WORK REQUIRED -> Repeat the records below word for word, covering everything from the line containing "This screenshot has" down to the line containing "click(x=1647, y=746)", with both of those lines included. Leave the pictures out of your answer.

Entries for locating words and elements
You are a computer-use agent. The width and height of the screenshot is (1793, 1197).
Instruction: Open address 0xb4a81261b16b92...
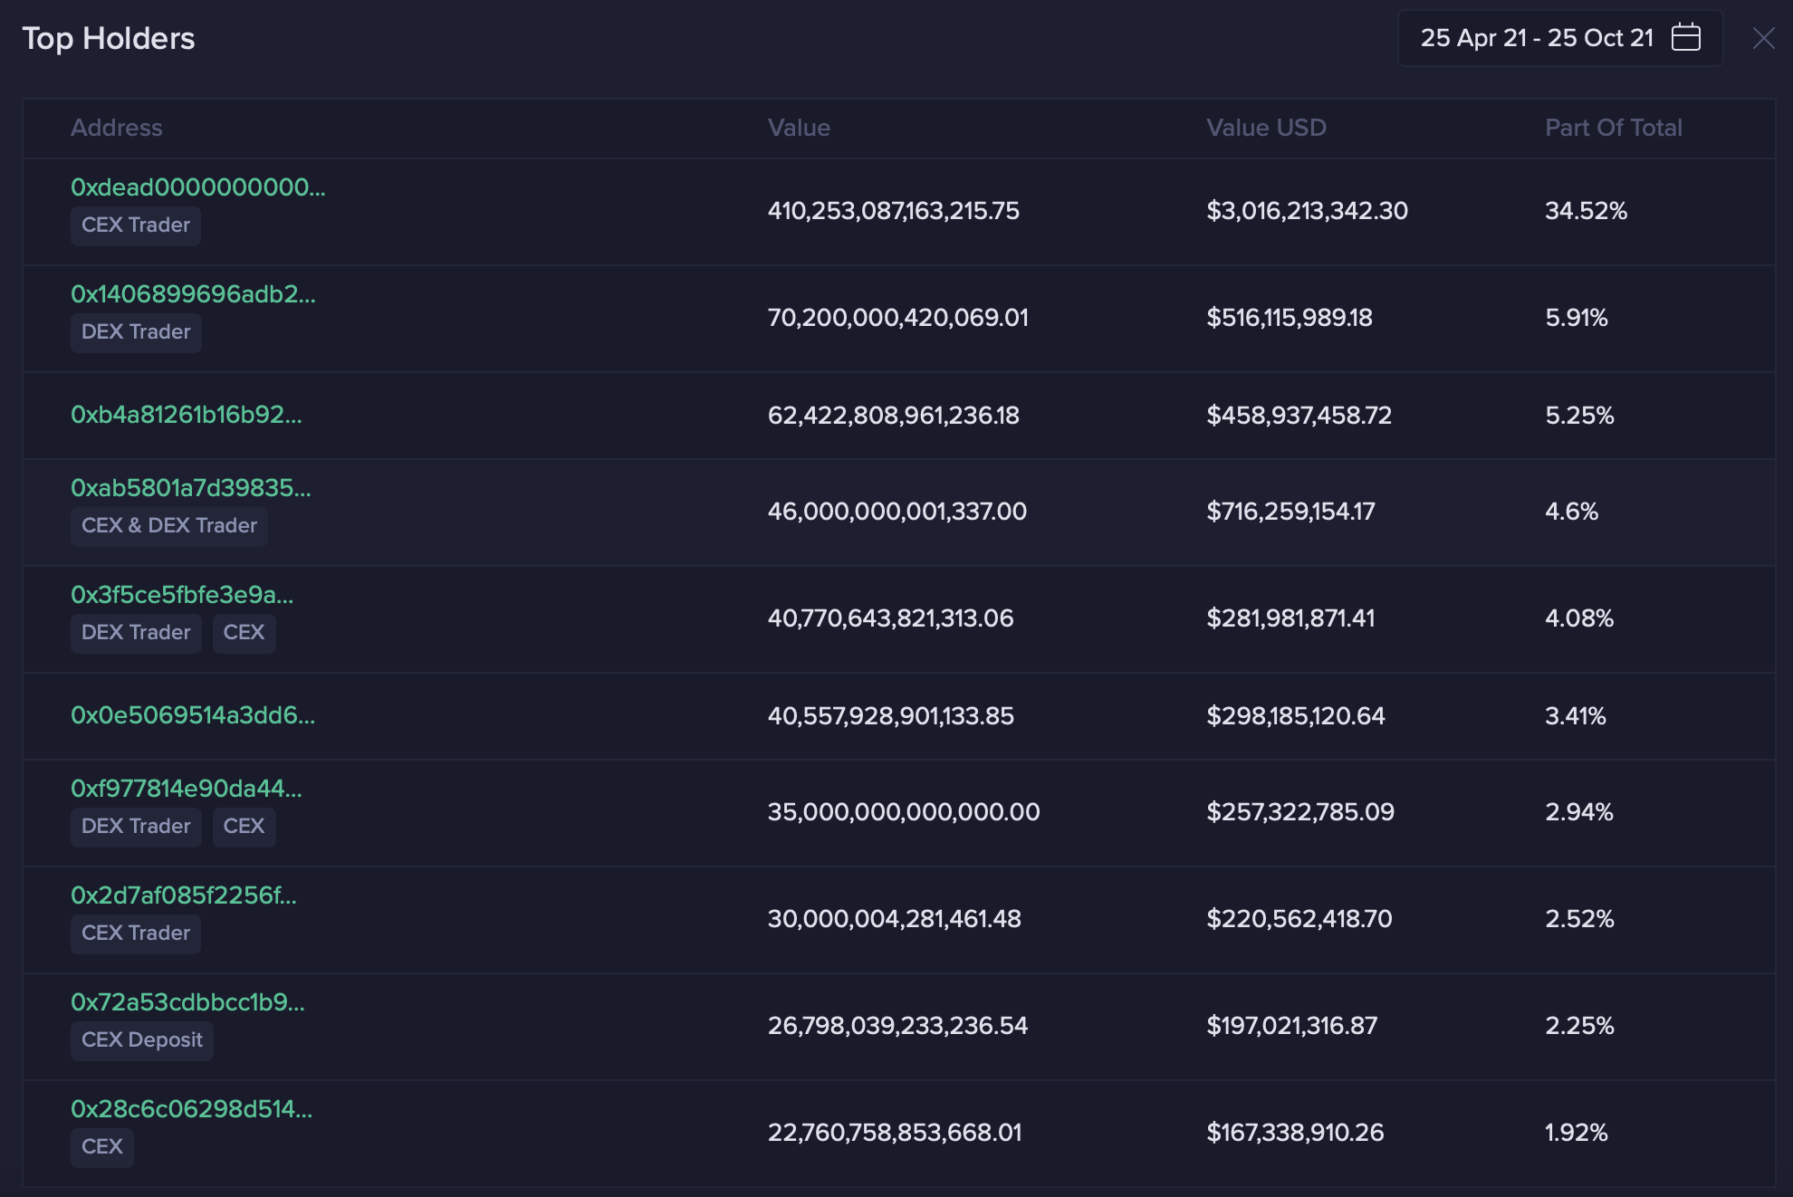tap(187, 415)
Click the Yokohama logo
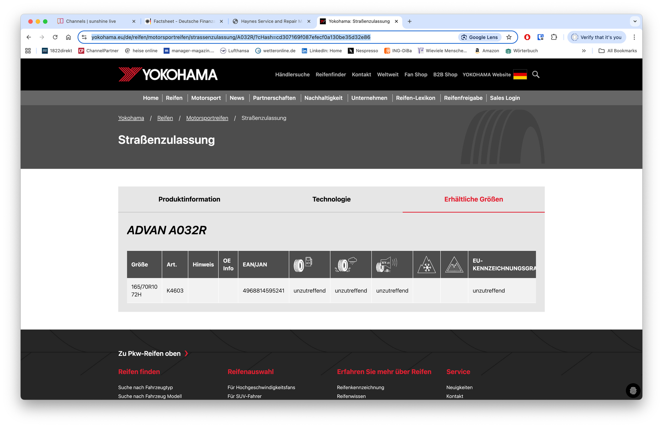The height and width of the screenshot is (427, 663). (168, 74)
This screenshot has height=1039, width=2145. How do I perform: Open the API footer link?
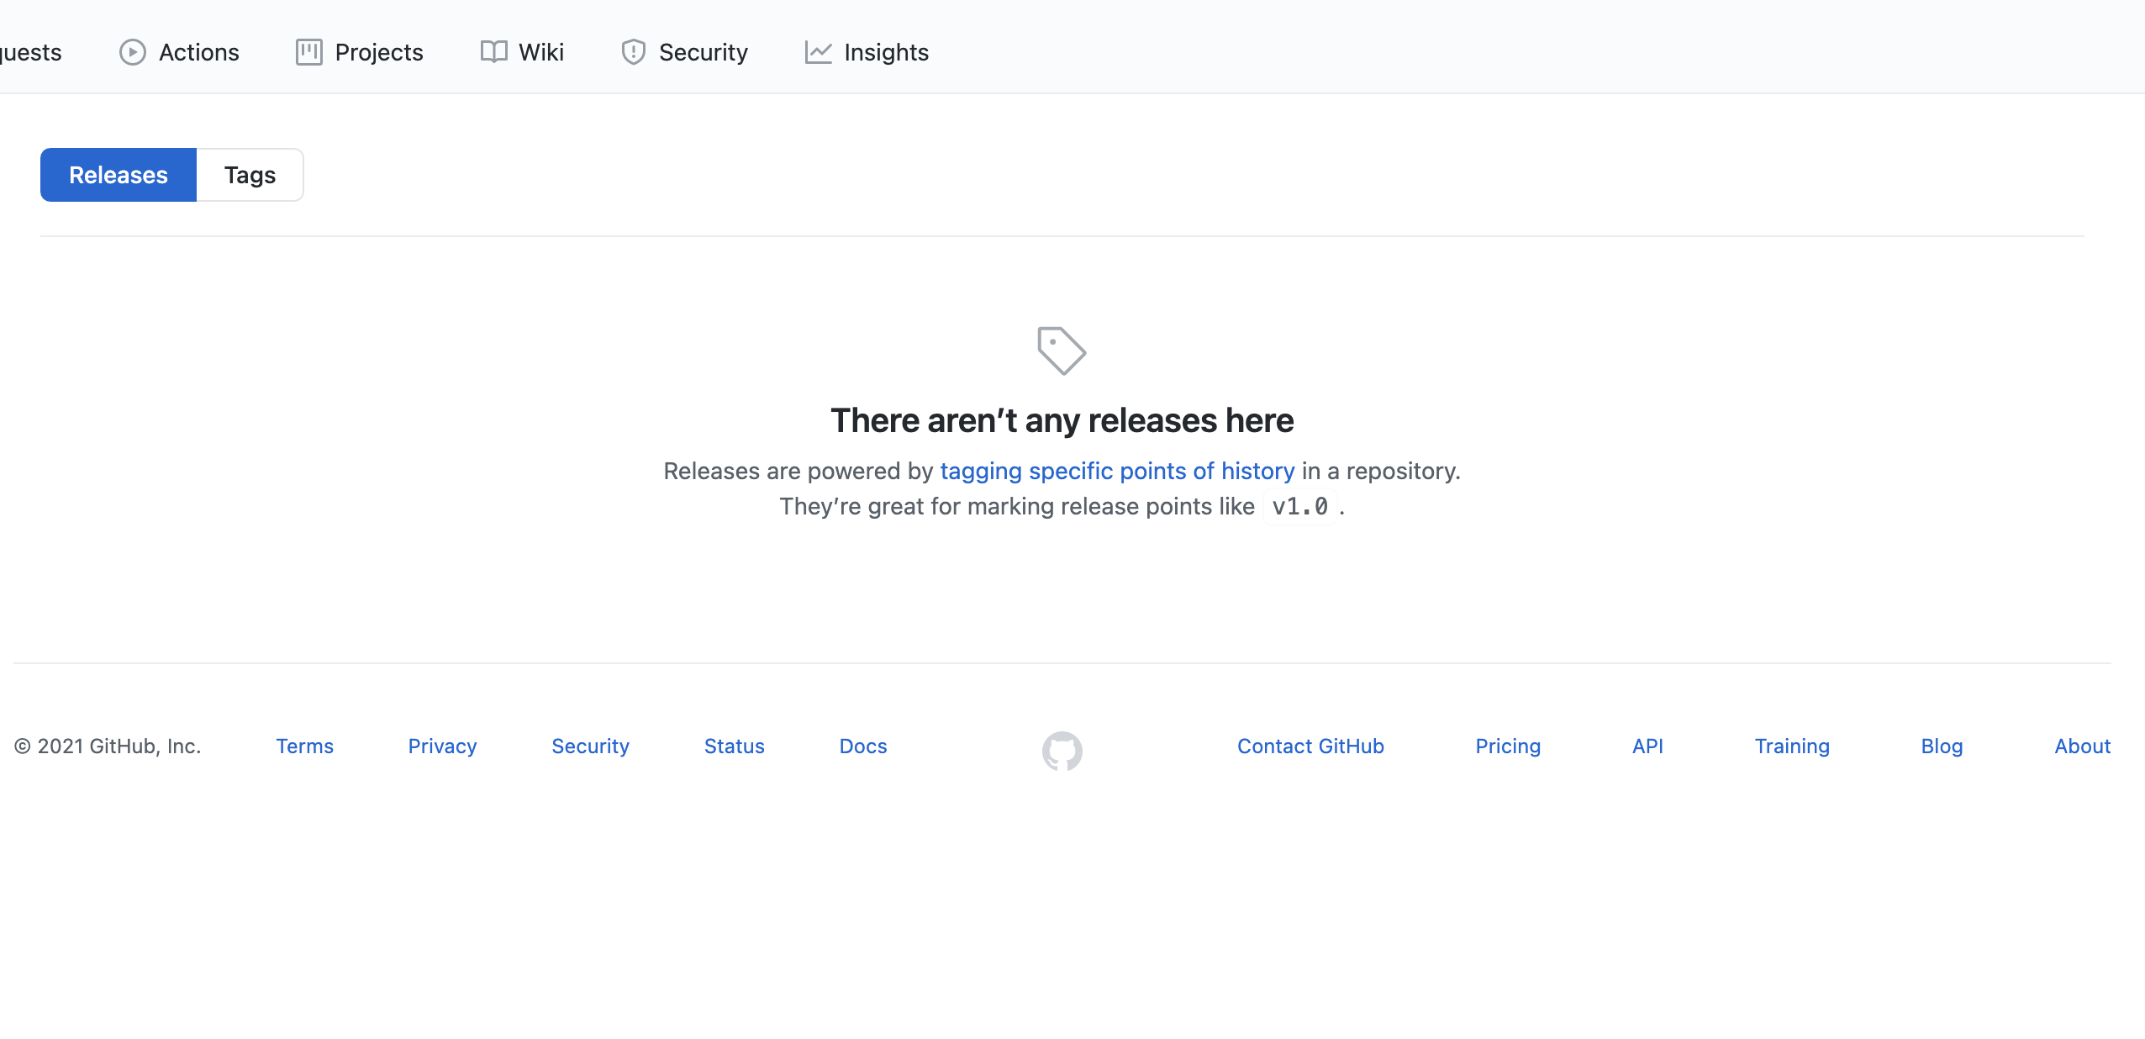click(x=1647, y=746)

...

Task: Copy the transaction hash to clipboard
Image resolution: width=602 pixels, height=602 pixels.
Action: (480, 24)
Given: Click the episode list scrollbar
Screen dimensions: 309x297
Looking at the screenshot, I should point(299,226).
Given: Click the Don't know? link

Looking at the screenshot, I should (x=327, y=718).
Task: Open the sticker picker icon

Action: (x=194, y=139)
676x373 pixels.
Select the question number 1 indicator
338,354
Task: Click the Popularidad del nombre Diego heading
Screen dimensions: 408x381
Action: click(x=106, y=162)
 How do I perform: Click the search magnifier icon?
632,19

FINISHED ANSWER ->
This screenshot has height=1039, width=2145. How do I perform: Open the API footer link?
click(x=1647, y=746)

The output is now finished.